1991 Fiscal Year Annual Research Report
Project/Area Number |
03152099
|
Research Institution | Kyushu University |
Principal Investigator |
安徳 重敏 九州大学, 医学部, 教授 (40034623)
|
Co-Investigator(Kenkyū-buntansha) |
蔵 忍 九州大学, 医学部, 助手 (90037391)
|
Keywords | 亜致死障害 / 潜在的致死障害 / 回復の分子機構 / DNA切断と再結合 / 中性フイルタ-溶出法 / ネオカルチノスタチン / 高張液 |
Research Abstract |
放射線障害からの回復は,放射線治寮の成績に影響を及ぼす重要な生物学的因子の1つである。この回復の機構を明らかにする目的で,放射線によるONA主鎖切断とその再結合を調べた。
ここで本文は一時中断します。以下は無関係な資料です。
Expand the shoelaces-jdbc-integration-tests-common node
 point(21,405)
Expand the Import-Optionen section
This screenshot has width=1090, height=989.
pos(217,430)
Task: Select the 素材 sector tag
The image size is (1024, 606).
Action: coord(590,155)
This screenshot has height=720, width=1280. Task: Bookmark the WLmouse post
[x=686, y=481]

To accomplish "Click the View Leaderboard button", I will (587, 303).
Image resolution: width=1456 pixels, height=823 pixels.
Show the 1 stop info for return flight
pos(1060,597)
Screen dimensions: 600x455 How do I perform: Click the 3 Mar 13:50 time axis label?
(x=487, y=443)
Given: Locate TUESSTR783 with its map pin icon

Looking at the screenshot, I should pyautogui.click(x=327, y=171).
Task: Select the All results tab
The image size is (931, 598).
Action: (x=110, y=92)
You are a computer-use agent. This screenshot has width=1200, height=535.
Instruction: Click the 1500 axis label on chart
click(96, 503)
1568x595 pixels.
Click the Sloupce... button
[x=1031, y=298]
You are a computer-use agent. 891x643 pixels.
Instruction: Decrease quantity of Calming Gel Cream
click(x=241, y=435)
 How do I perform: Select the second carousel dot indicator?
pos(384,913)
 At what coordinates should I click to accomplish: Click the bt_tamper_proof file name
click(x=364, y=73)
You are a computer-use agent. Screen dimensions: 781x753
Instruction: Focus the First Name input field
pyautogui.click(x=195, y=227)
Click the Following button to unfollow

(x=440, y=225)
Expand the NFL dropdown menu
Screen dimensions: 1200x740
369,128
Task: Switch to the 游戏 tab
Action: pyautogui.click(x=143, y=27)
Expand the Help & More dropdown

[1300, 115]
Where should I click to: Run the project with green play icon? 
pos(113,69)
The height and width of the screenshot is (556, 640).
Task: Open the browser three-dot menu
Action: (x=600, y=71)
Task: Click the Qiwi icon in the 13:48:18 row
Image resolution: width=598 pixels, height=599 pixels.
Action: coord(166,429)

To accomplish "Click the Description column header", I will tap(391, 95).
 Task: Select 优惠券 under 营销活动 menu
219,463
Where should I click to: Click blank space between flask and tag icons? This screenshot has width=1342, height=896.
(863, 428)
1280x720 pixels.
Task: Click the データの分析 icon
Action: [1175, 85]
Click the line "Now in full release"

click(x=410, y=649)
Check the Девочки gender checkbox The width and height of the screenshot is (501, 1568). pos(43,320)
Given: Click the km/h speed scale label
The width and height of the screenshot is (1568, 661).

ラット胎児由来の培養細胞3YI系を用い, ^<14>CーサイミジンでDNAを標識し,20〜80Gyの200KVpX線を照射し,中性フイルタ-溶出法でDNA2重鎖切断を測定した。無処置細胞の切断されずに残っている2重鎖DNAは20Gyで80%,40Gyで49%,60Gyで25%,80Gyで11%と線量効果関係がみられた。放射線照射細胞の致死効果を増強させることが知られているネオカルチノスタチン(NCS)を照射後添加し,20分間0℃にて放置しておくとDNA切断数が50%増加した。潜在的致死障害(PLD)を発現させる0.5M NaCl高張液の処理では,NCSにみられるような切断数の増加はみられなかった。 照射後37℃で培養すると2重鎖切断の再結合がみられ,約60分間培養で飽和に達し,80Gy照射で2重鎖DNAは11%から67%になるが完全に再結合することはなかった。PLDを発現させるNCS,高張液とPLD回復を促進させるHanks balanced salt液中で37℃で培養すると無処置群と同様に切断の再結合がみられ,60分培養では,いづれの群ともに残存切断数には有意の差はみられなかった。PLDを発現させる処理での再結合は,誤まった再結合をすることも考えられるが,本研究の結果は,NCSによる初期切断数の増加を除いて,コロニ-形成能からみた細胞の致死効果にみられるPLDの発現,回復とDNA切断とその再結合には相関関係はみられず,分子レベルでの結果との関係を明らかにすることはできなかった。現在再結合の速度等について詳細な研究を続けている。